Microsoft, in collaboration with MITRE, IBM, NVIDIA, and Bosch, has released a new open framework that aims to help security analysts detect, respond to, and remediate adversarial attacks against machine learning (ML) systems.
Called the Adversarial ML Threat Matrix, the initiative is an attempt to organize the different techniques employed by malicious adversaries in subverting ML systems.
Just as artificial intelligence (AI) and ML are being deployed in a wide variety of novel applications, threat actors can not only abuse the technology to power their malware but can also leverage it to fool machine learning models with poisoned datasets, thereby causing beneficial systems to make incorrect decisions, and pose a threat to stability and safety of AI applications.
Then earlier this month, Microsoft warned about a new Android ransomware strain that included a machine learning model that, while yet to be integrated into the malware, could be used to fit the ransom note image within the screen of the mobile device without any distortion.
What's more, researchers have studied what's called model-inversion attacks, wherein access to a model is abused to infer information about the training data.
According to a Gartner report cited by Microsoft, 30% of all AI cyberattacks by 2022 are expected to leverage training-data poisoning, model theft, or adversarial samples to attack machine learning-powered systems.
"Despite these compelling reasons to secure ML systems, Microsoft's survey spanning 28 businesses found that most industry practitioners have yet to come to terms with adversarial machine learning," the Windows maker said. "Twenty-five out of the 28 businesses indicated that they don't have the right tools in place to secure their ML systems."
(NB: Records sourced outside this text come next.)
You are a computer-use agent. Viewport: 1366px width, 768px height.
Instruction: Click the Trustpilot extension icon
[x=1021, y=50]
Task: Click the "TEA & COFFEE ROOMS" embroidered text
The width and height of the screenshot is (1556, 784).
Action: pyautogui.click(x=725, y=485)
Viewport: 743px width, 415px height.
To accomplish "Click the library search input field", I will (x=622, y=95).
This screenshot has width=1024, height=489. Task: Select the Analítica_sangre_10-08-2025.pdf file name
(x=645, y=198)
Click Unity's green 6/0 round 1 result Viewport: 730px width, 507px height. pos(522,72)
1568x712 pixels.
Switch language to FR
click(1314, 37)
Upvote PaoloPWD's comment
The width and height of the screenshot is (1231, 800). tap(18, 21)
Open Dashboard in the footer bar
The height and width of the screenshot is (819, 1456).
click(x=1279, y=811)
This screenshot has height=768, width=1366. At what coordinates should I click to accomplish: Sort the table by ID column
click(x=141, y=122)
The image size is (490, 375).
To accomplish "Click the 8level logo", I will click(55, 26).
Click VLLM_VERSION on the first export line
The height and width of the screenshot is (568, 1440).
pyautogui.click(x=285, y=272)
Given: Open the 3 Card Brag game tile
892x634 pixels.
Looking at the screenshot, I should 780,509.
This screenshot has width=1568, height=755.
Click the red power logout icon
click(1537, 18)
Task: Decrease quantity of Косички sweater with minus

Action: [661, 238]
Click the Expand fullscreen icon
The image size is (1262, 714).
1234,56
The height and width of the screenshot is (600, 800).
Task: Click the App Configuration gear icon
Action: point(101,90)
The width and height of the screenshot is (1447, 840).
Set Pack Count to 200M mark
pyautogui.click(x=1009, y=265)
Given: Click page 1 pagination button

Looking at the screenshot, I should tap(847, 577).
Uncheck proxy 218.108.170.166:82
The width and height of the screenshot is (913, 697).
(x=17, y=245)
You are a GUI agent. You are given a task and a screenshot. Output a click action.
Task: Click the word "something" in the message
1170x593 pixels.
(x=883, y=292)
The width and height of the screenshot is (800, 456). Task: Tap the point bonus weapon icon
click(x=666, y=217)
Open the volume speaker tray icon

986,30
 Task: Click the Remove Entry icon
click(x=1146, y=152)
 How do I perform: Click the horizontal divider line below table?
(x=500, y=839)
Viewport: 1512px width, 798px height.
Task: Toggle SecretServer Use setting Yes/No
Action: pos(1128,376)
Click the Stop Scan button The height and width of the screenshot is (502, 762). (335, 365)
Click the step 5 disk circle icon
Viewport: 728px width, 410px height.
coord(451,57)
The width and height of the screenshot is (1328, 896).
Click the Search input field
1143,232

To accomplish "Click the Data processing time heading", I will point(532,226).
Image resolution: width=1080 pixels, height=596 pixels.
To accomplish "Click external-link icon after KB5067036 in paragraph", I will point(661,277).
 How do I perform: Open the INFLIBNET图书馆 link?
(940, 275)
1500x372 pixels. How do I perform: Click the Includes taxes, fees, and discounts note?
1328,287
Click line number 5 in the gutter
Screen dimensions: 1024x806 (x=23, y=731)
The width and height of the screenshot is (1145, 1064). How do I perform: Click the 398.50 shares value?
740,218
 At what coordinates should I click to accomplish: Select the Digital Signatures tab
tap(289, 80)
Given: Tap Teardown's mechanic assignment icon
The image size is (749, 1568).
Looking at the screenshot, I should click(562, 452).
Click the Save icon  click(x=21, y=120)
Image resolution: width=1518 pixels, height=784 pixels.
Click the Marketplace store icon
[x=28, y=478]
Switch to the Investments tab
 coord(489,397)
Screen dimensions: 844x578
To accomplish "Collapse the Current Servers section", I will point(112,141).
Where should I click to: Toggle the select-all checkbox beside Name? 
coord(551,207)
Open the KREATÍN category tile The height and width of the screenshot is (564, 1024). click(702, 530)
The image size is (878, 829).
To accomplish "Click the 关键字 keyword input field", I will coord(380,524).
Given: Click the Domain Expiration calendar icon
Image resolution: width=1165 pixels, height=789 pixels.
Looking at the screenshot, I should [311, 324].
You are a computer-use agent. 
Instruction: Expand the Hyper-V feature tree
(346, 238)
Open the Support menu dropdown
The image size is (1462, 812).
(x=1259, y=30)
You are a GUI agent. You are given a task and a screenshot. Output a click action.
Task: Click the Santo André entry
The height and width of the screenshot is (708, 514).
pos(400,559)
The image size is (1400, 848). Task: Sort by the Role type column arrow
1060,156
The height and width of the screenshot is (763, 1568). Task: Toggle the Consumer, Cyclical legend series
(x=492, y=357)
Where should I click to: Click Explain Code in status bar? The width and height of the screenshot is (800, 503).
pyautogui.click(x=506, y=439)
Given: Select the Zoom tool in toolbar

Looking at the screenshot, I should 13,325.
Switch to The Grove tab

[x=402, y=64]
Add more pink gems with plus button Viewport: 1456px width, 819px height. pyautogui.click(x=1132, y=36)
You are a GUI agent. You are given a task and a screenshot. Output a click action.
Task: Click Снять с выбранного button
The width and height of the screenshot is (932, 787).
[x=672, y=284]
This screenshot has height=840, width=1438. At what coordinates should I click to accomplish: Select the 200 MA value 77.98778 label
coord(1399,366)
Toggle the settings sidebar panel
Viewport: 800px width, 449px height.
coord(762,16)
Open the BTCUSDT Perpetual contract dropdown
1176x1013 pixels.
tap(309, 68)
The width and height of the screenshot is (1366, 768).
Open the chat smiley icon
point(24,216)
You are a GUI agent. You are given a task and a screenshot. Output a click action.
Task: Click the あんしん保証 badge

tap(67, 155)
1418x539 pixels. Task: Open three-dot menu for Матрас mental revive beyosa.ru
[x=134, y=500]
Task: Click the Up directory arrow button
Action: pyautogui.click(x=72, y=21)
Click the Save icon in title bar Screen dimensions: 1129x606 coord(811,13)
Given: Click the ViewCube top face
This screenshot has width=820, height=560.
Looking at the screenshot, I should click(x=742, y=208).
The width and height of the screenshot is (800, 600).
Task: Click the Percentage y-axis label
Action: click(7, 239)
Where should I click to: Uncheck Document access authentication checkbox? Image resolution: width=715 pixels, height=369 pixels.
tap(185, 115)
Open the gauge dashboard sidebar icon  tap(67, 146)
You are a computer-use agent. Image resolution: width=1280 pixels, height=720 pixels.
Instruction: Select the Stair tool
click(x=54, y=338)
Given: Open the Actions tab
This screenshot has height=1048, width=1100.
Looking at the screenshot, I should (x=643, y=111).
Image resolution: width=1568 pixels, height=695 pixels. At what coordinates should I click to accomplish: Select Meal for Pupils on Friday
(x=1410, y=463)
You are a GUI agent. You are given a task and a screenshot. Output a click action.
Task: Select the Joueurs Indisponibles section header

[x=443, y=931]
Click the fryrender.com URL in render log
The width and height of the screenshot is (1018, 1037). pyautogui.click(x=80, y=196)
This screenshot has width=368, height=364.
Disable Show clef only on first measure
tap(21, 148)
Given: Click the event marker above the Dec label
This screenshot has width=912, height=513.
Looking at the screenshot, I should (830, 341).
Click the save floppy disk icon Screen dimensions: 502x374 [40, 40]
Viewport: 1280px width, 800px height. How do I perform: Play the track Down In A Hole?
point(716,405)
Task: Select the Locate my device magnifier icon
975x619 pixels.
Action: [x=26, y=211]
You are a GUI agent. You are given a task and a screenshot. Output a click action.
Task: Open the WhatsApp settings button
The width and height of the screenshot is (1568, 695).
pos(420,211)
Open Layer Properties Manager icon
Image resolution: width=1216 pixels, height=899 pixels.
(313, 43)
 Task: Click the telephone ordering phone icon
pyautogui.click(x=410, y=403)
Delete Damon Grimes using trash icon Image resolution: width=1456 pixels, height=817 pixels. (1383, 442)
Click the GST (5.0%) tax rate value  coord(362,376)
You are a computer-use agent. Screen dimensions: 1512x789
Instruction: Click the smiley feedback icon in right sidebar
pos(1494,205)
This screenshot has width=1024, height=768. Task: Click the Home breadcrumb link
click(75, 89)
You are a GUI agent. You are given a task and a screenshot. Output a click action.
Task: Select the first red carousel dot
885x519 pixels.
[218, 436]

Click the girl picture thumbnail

Adversarial ML Threat Matrix hopes to address threats against weaponization of data with a curated set of vulnerabilities and adversary behaviors that Microsoft and MITRE vetted to be effective against ML systems.
The idea is that companies can use the Adversarial ML Threat Matrix to test their AI models' resilience by simulating realistic attack scenarios using a list of tactics to gain initial access to the environment, execute unsafe ML models, contaminate training data, and exfiltrate sensitive information via model stealing attacks.
"The goal of the Adversarial ML Threat Matrix is to position attacks on ML systems in a framework that security analysts can orient themselves in these new and upcoming threats," Microsoft said.
"The matrix is structured like the ATT&CK framework, owing to its wide adoption among the security analyst community – this way, security analysts do not have to learn a new or different framework to learn about threats to ML systems."
The development is the latest in a series of moves undertaken to secure AI from data poisoning and model evasion attacks. It's worth noting that researchers from John Hopkins University developed a framework dubbed TrojAI designed to thwart trojan attacks, in which a model is modified to respond to input triggers that cause it to infer an incorrect response.